自己責任……、堕ちていくやつを引き止めても手を差し伸べることはしない。
こんなものをやっているからこそ自分の人生くらい自分で守りなさい……それくらいの覚悟を持て。
薄暗い部屋で叩き込まれたその哲学を徹底させることができない……それが俺の限界であり、彼女と俺との決定的な差だった。
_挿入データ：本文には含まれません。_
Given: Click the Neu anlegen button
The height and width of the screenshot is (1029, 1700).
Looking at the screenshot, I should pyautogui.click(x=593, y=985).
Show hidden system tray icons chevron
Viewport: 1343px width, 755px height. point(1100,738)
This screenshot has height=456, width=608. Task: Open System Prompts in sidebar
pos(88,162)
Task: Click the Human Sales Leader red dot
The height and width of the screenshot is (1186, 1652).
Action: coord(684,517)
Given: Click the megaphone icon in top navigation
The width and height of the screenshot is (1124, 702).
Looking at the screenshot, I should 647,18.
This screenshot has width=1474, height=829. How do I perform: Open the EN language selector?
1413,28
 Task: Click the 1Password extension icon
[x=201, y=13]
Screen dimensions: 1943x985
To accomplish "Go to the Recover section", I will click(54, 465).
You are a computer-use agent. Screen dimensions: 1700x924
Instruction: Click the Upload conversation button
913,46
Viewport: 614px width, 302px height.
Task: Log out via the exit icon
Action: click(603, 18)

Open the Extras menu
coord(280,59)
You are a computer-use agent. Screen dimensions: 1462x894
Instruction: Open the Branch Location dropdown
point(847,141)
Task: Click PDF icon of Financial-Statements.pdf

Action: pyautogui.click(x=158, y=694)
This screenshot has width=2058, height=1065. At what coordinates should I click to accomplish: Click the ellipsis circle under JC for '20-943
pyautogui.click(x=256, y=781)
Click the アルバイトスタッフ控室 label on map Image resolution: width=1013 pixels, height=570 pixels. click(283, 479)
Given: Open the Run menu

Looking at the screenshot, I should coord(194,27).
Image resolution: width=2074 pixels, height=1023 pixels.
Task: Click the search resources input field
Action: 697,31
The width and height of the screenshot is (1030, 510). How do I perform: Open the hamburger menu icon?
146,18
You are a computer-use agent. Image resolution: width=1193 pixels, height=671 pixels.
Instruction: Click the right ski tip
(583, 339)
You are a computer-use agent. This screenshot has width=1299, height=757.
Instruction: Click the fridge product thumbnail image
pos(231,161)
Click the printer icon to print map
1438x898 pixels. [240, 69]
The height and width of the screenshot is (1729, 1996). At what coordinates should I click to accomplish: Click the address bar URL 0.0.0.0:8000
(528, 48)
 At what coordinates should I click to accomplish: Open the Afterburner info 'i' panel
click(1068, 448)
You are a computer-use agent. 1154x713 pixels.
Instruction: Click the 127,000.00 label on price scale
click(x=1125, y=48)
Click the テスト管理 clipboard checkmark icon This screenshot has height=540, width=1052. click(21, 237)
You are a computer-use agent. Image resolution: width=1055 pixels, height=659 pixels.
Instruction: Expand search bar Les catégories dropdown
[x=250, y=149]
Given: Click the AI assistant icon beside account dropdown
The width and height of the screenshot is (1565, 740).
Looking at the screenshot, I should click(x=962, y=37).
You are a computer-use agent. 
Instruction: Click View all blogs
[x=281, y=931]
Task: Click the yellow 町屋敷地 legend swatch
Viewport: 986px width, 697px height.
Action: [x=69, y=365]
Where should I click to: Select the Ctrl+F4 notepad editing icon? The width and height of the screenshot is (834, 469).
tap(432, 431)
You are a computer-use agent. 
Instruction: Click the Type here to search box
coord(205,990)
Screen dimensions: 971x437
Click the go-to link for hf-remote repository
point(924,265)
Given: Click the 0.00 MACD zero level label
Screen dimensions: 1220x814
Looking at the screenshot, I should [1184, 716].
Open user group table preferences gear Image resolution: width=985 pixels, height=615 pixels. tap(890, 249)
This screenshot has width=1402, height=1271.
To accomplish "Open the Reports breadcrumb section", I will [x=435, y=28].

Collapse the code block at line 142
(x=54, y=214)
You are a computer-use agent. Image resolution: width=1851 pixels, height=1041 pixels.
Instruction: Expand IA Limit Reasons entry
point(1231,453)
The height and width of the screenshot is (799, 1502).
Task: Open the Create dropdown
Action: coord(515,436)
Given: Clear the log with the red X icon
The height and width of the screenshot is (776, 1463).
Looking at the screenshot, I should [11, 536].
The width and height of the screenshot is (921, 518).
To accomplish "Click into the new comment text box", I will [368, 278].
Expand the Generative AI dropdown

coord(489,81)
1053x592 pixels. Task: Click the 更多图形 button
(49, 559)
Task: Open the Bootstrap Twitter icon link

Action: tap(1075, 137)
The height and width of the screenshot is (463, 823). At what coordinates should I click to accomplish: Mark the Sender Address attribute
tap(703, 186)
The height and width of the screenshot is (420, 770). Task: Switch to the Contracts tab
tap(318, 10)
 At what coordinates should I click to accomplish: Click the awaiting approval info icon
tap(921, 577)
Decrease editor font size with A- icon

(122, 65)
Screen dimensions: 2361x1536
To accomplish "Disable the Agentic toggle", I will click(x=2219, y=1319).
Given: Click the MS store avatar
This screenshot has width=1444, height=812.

「堕ちて割れた卵はさっさと片付ける…でないと周りも腐っていくわよ」
芝居がかった言葉も仕草も似合ってしまう。
そういえばはじめて出会った時からこんな女だったな。
反論出来ない俺に彼女はサディスティックな笑みを浮かべている。
和哉さんは涼しい顔で酒を飲んでいる。
「それにしても……皮肉よね?あの子にアレをやめさせたいのに、教えこんだ張本人はあなたなんですものね」
苦い顔を俺はしているようで、興が乗ったのかニコリとした顔で彼女が話を続ける。
「戻ってくる気があるならいつでもまわすわよ?あの子も喜ぶんじゃないかしら」
悪魔じみた誘惑をするが、今更そんな気は毛頭ない。
「やめておくよ……俺も来年には就活だからな、ボッとしてるわけにはいかないさ」
俺の返事を麻由はつまらなさそうに、和哉さんは静かに聞いていた。
「とりあえず、明日も早いから今日は帰るよ、話聞いてくれてありがとう……それと……」
「あの時はすまなかったなんて言ったらひっぱたくわよ」
機先を制せられて口ごもる。
「バカなあんたがバカなりに考えたことなんでしょ……許すとは言わないけれど理解はしてあげるわ」
こちらを見ず、麻由はそう言ってくれた。
「ああ……ありがとうよ」
謝罪の代わりに礼を言って俺は店を出た。 もちろん自分の分の代金を置いて。
店から出て、頭が冷えると弱気の炎がすぐに立ち昇る。
罪悪感、愛情、軽蔑? 色々な感情が混ざりあった複雑な気分だ。
ブブブッ、ブブブッ、
ズボンのポケットで携帯電話が震える。 取り出して覗きこむ……白音からだ。
内容は普通のカップルがするような内容。
文面は明るい……少し酔っているような印象も与える文面だが、おそらくは別のものだろう。
なんとなく気づいてしまう。 経験者にはわかるのだ。
わかってしまえば可愛らしい文章と絵文字もなんだか寒々しく感じられた。
それでも、メールが来たことに対してどこか喜びも感じている。
だがいつまでも虚しい快感を味わっていてもしょうがない。 俺は麻愉達のようにスマートに生きることはできない。
程良い距離感を維持できない。
ピッタリとはまりこんで抜け出せなくなるのが自分でもわかるからこそ決別をしなければならない……とはいえ、それが果たして出来るのか?
無限に問い続ける自問が俺の頭の中でリフレインしつづけていた。